1 - Le virus circulait-il en Chine ailleurs qu’à Wuhan avant le début de l’épidémie ? C’est possible, puisque le voyageur français qui a été contaminé dans ce pays ne s’est pas rendu à Wuhan. Il peut cependant avoir été contaminé, par exemple, par une personne qui, elle, venait bien de Wuhan. Néanmoins, le professeur Carrat de l’Inserm "ne pense pas que tout soit né à Wuhan."

"Ce qui est né à Wuhan, c’est le virus qu’on connaît en France et qui a donné cette pandémie. Ça ne veut pas dire que le virus n’était pas là avant. Il circulait."

Professeur Carrat (Inserm)

à franceinfo

2 - Si le virus était présent dans d’autres régions en octobre ou novembre 2019, comment expliquer que l’épidémie ait démarré à Wuhan ? Fabrice Carrat émet l'hypothèse que si le virus circulait dans d’autres endroits en Chine, c’est bien à Wuhan qu’il aurait muté pour devenir plus contagieux : "Le virus qui a infecté le couple de voyageurs français en Chine était peut-être un variant qui se transmettait moins bien que celui qui est arrivé le 8 décembre à Wuhan. Et surtout, c’est sans doute un variant qui donnait un peu moins de formes graves", explique-t-il. Mais pour le professeur, il s’agissait bien du même virus : "Ce n’était pas un coronavirus saisonnier comme ceux qu’on a l’habitude de détecter dans les épidémies hivernales. C’était vraiment le SARS-CoV-2, mais c’était peut-être un variant précurseur à celui qui a donné l’épidémie mondiale."

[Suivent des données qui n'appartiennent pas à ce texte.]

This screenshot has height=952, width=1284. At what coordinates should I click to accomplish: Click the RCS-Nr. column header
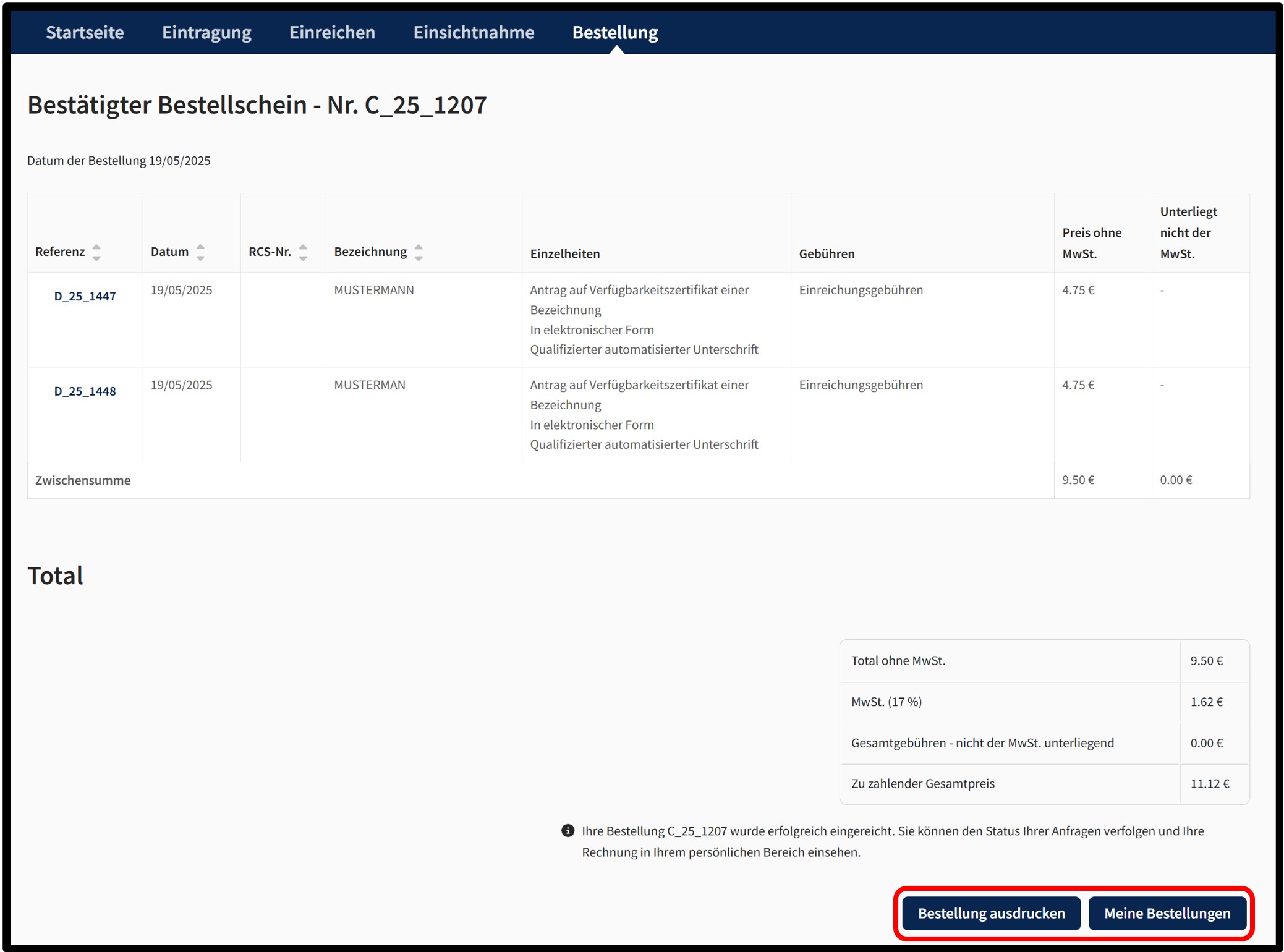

3 - Si le virus est arrivé dès le mois de novembre ou d’octobre, pourquoi l’épidémie n’a-t-elle pas démarré plus tôt ? Pour Florence Débarre, qui fait de la modélisation en biologie évolutive au CNRS, les cas n’étaient peut-être pas suffisamment nombreux pour faire démarrer une épidémie. "Si les cas révélés par les travaux du professeur Carrat sont de vrais positifs, il est possible qu’il y ait eu quelques cas, mais que cela se soit arrêté par l’effet du hasard. On a dit qu’une personne en affecte trois en moyenne. Mais c’est une moyenne. Certaines n’infectent personne, alors que d’autres en infectent beaucoup. Donc la probabilité qu’un premier cas donne naissance à une épidémie est relativement faible."

4 - Enfin, si le virus circulait en France plusieurs mois avant le début de la pandémie, est-il possible que ce virus ne soit pas venu de Chine ? "L'hypothèse la plus probable est que le berceau de la naissance du SARS-CoV-2 soit bien la Chine, explique le professeur Jean-Claude Desenclos, épidémiologiste et ancien directeur scientifique à Santé publique France. L’ancêtre du SARS-CoV-2 le plus proche a déjà été identifié en 2013 en Chine. Donc, tout cela fait un faisceau d’arguments qui rend cette hypothèse la plus vraisemblable."

*La cohorte Constances est la plus grande cohorte épidémiologique suivie actuellement en France avec 220 000 individus suivis sur le long terme. Elle a été lancée en 2012 et financée par le programme d’investissements d’avenir de l’État. L’objectif est de comprendre quels sont les facteurs qui augmentent les risques de maladie des participants – tous volontaires – comme l’environnement ou le travail.